Смерть доктора Кинга оставила ощущение пустоты у нации, которая отчаянно нуждалась в его преданности идее ненасилия и его вере в будущее Америки, нации, над которой нависла угроза лишиться и того, и другого. Конгресс отреагировал на произошедшее принятием предложенного президентом Джонсоном законопроекта о запрете расовой дискриминации при продаже и сдаче в аренду жилья. Образовавшуюся пустоту пытался заполнить и Роберт Кеннеди. 7 мая он победил на предварительных выборах в штате Индиана, выступая за расовое примирение и одновременно привлекая более консервативных избирателей призывами к более жестким мерам в отношении преступности, а также к переходу от социального обеспечения к обеспечению работой. Некоторые либералы критиковали его идею «закона и порядка», однако она была обусловлена политической необходимостью. А он верил в нее так же, как верил в необходимость отмены всех отсрочек от призыва в армию.

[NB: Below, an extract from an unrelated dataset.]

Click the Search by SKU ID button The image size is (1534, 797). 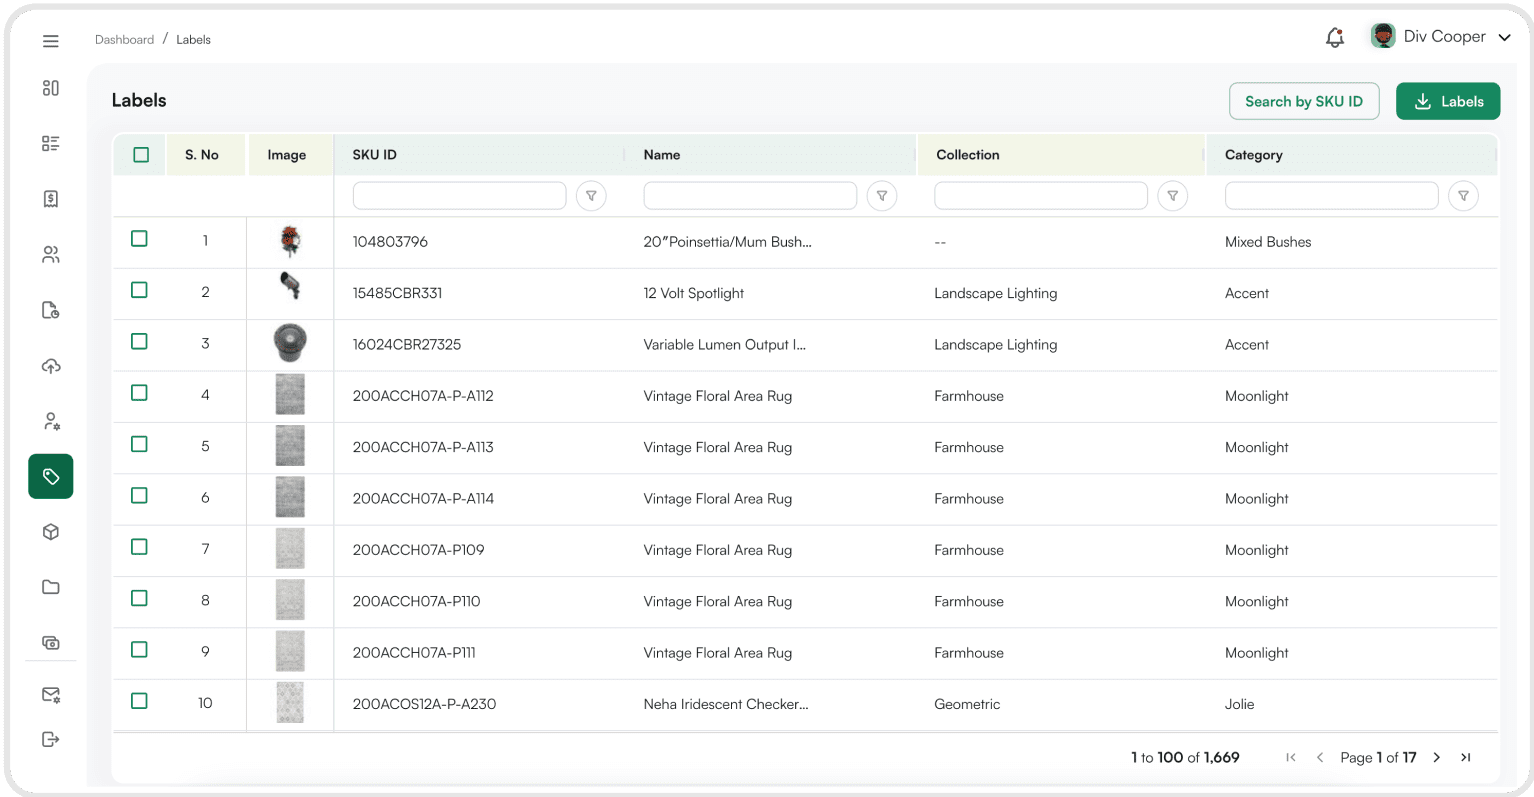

В Индиане Бобби Кеннеди стал первым новым демократом — задолго до Джимми Картера и до появления Совета руководства демократической партии, формированию которого я содействовал в 1985 году, а также до моей избирательной кампании 1992 года. Он выступал в защиту гражданских прав и против каких-либо привилегий, за предоставление бедным помощи, а не подачек; он считал, что рабочие места лучше пособий. Кеннеди интуитивно чувствовал, что прогрессивная политика требует защиты как ростков нового, так и фундаментальных ценностей, как широких преобразований, так и социальной стабильности. Если бы он стал президентом, развитие Америки в оставшиеся десятилетия XX века пошло бы по совсем другому пути.